Il n’existe actuellement aucun test accepté pour détecter la maladie d’Alzheimer, et le diagnostic dépend habituellement d’évaluations très coûteuses et intensives en neurologie, neuropsychologie et neuro-imagerie.

Le Dr Hyman Schipper et ses collègues de l’Institut Lady Davis et de l’Université McGill ont utilisé une nouvelle technique minimalement invasive appelée biospectroscopie proche infrarouge pour identifier les modifications dans le plasma sanguin des patients atteints de la maladie d’Alzheimer. Ces modifications sont détectables très tôt après qu’elles se soient produites, peut-être même pendant les phases pré-cliniques de la maladie.

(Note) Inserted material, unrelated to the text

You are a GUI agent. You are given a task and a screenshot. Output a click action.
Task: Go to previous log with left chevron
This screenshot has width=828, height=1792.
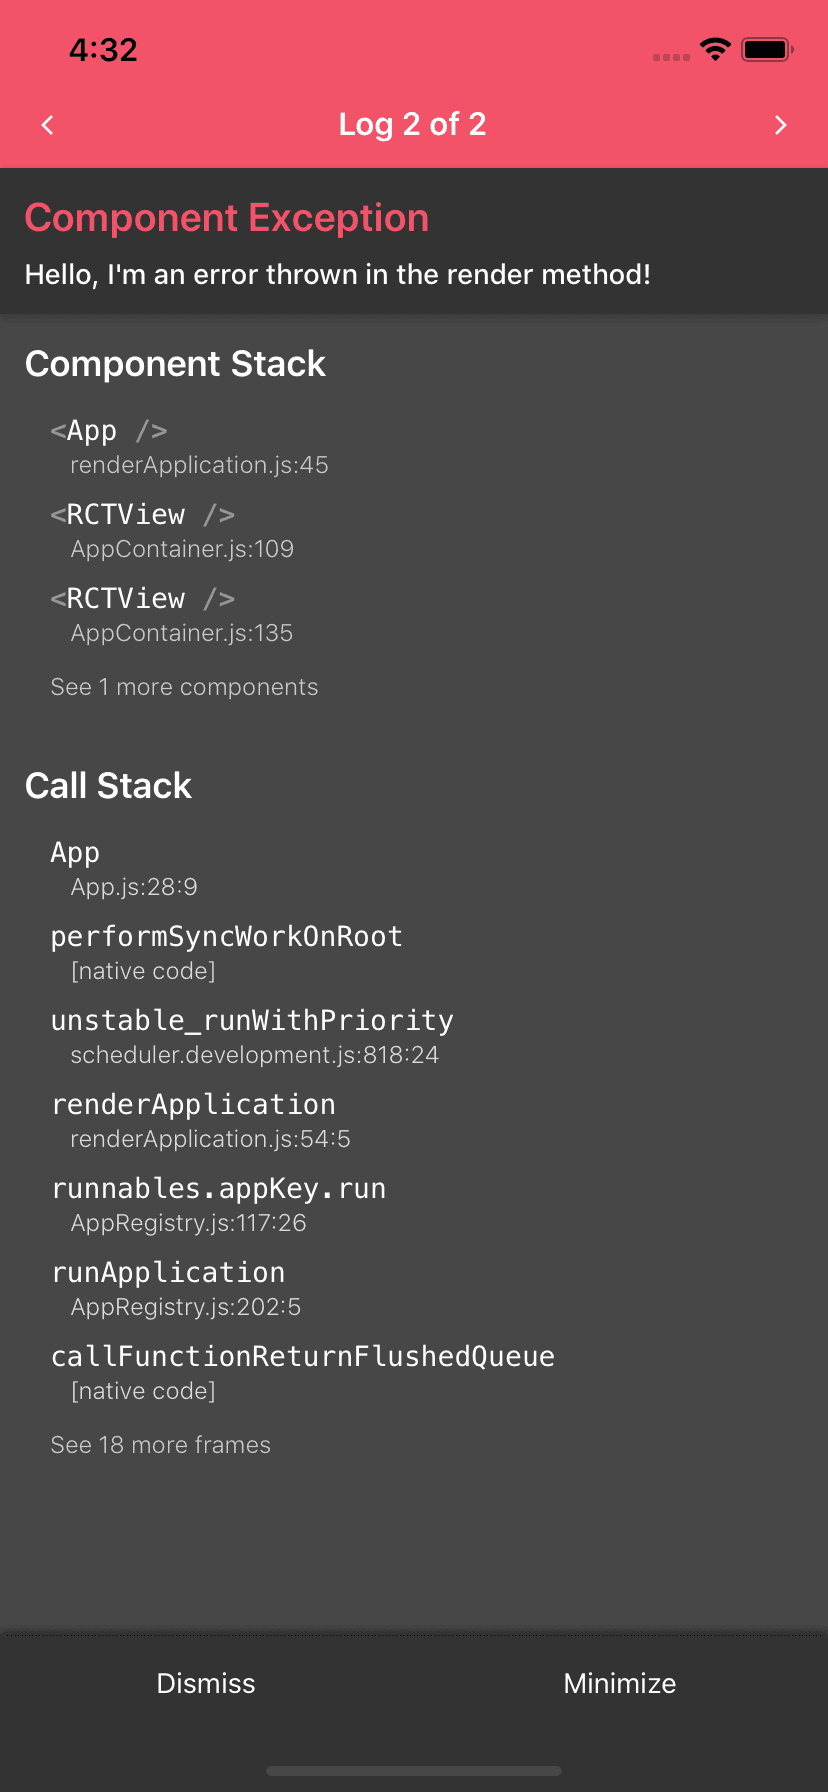pyautogui.click(x=47, y=125)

La biospectroscopie est l’équivalent médical de la spectroscopie, la science de la détection de la composition des substances qui utilise la lumière ou d’autres formes d’énergie. Lors d’une spectroscopie proche infrarouge, différentes substances émettent ou réfléchissent de la lumière selon des longueurs d’ondes spécifiques détectables.

Lors de cette étude, le Dr Schipper et son collègue, le Dr David Burns, chef du laboratoire biomédical de l’Université McGill pour l’informatique, l’imagerie et la spectroscopie au Département de chimie, ont appliqué une lumière proche infrarouge à des échantillons de plasma sanguin prélevés sur des patients souffrant de démence précoce et de déclin cognitif léger, un état intermédiaire entre la cognition normale et la démence, et sur des sujets de contrôle âgés, en bonne santé. Les tests se sont déroulés à la Clinique de la mémoire de l’Hôpital général juif et de l’Université McGill. En utilisant cette technique, les chercheurs ont pu différencier les cas d’Alzheimer des sujets de contrôle en santé

avec une sensibilité de 80 pour cent (identification juste des patients atteints de la maladie) et une spécificité de 77 pour cent (identification juste des personnes non atteintes). Un nombre significatif de sujets atteints de déclin cognitif léger ont été testés positivement au sein du groupe de personnes atteintes de la maladie d’Alzheimer, ce qui indique que le test pourrait être capable de détecter la maladie d’Alzheimer avant même que les symptômes des patients n’atteignent les critères cliniques de la démence.

David H. Burns, Scott Rosendahl, Dirk Bandilla, Olivier C. Maes, Howard M. Chertkow, Hyman M. Schipper (Communicated by Othman Ghribi).

Abstract: There are currently no accepted blood-based biomarkers of sporadic Alzheimer’s disease (AD). Augmented oxidative stress has been implicated in both neural and peripheral AD tissues. In this study, we determined whether short-wavelength near-infrared (NIR) spectrophotometry of blood plasma differentiates mild sporadic AD from normal aging. NIR analysis was conducted on 75 µl plasma samples from 19 AD, 27 amnestic MCI, and 17 normal elderly control (NEC) persons using an optical fiber-coupled, holographic grating-based NIR spectrograph. Five spectral bands associated with heme, R-CH, R-OH, H2O, and R-NH functional groups, were sensitive to oxidative modification in pre-clinical studies and were pre-selected to develop a logistic regression model for sample classification. This model differentiated AD from NEC samples with a sensitivity of 80% and specificity of 77%. Fifteen and twelve MCI patients were classified with the NEC and AD groups, respectively. The spectra were not influenced by age, gender, exposure to cholinesterase inhibitors or vitamin E, or sample storage time. The NIR data further implicate oxidative stress in the systemic pathophysiology of sporadic AD and differentiate mild (and possibly pre-clinical) AD from NEC individuals with moderate-high accuracy. The procedure is minimally-invasive, rapid, relatively-inexpensive, and may provide a useful biological marker of sporadic AD.